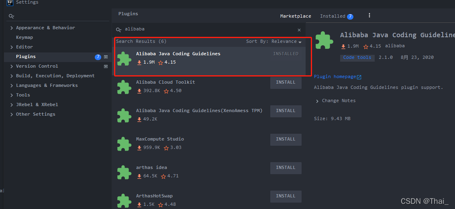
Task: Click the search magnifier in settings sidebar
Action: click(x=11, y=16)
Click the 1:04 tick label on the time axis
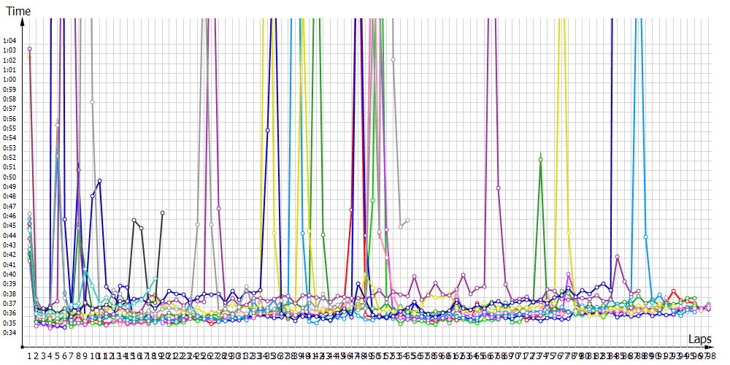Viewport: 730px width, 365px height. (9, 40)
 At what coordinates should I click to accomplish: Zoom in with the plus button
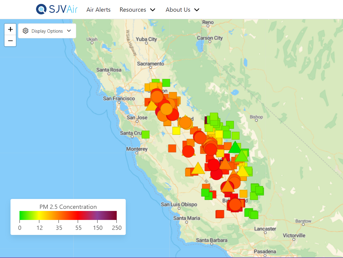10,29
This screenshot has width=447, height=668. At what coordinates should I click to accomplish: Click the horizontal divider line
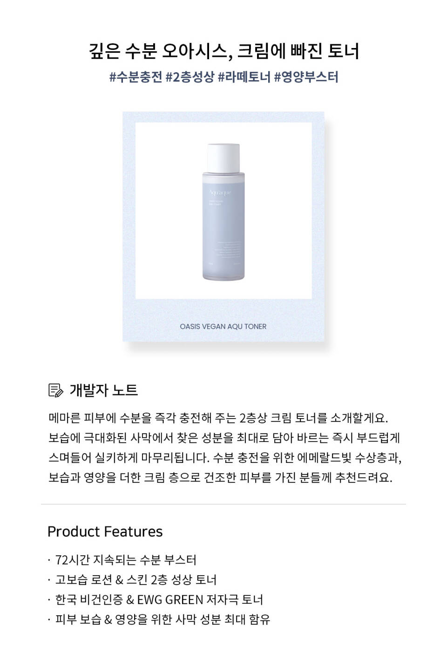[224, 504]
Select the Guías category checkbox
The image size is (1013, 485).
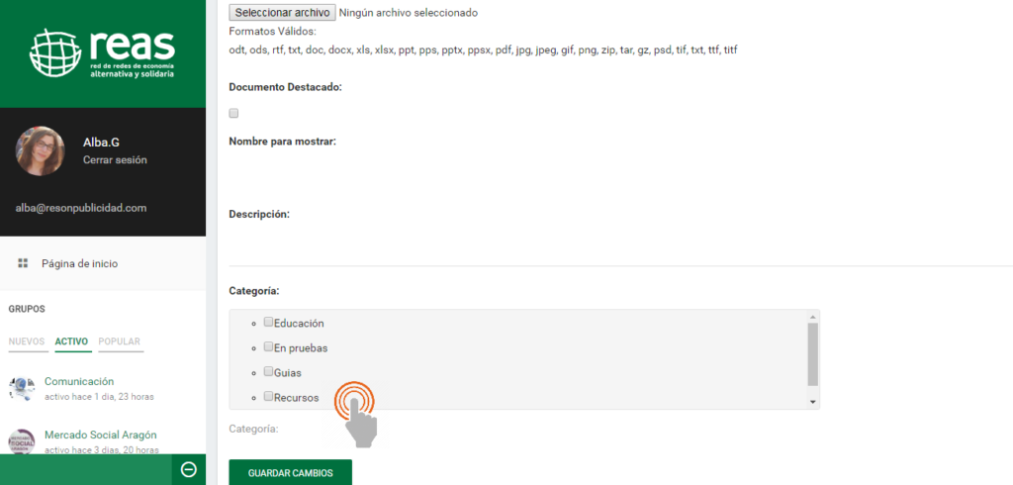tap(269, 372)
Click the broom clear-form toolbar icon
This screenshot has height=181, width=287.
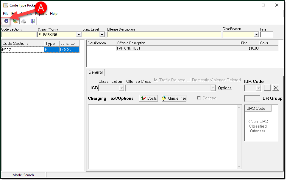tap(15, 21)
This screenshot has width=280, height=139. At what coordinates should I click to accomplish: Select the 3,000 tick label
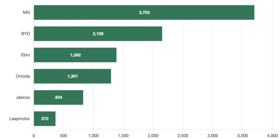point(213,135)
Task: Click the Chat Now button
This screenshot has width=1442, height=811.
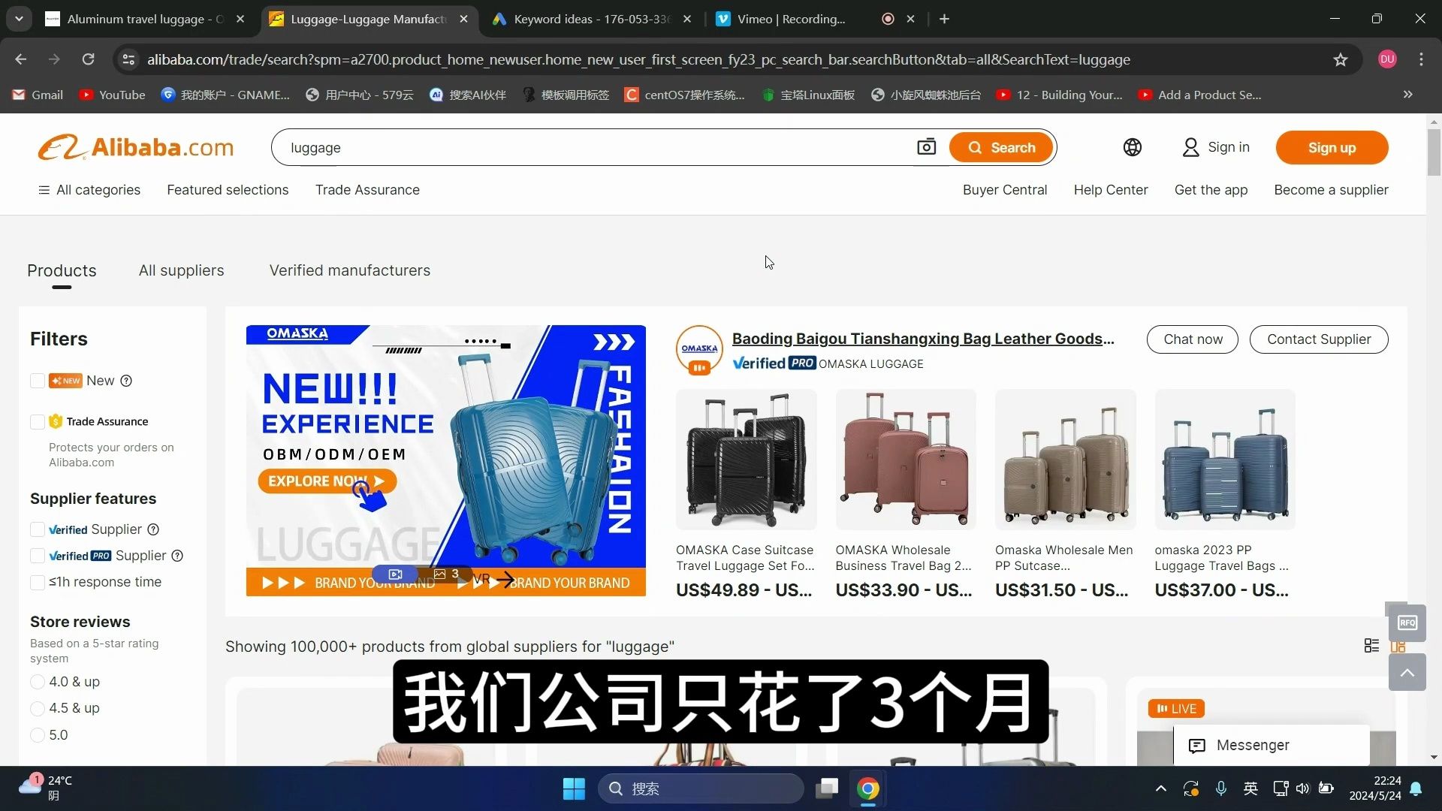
——————————
EXERCISE DIRECTIONS:
Reproduce exactly the line containing "The image size is (1013, 485)." and every line after it in the material above, up to and including the last. Exclude all pictures.

WORKED SOLUTION:
The image size is (1013, 485).
tap(269, 372)
Click the broom clear-form toolbar icon
This screenshot has height=181, width=287.
tap(15, 21)
This screenshot has width=280, height=139. At what coordinates should I click to accomplish: Select the 3,000 tick label
point(213,135)
Task: Click the Chat Now button
This screenshot has width=1442, height=811.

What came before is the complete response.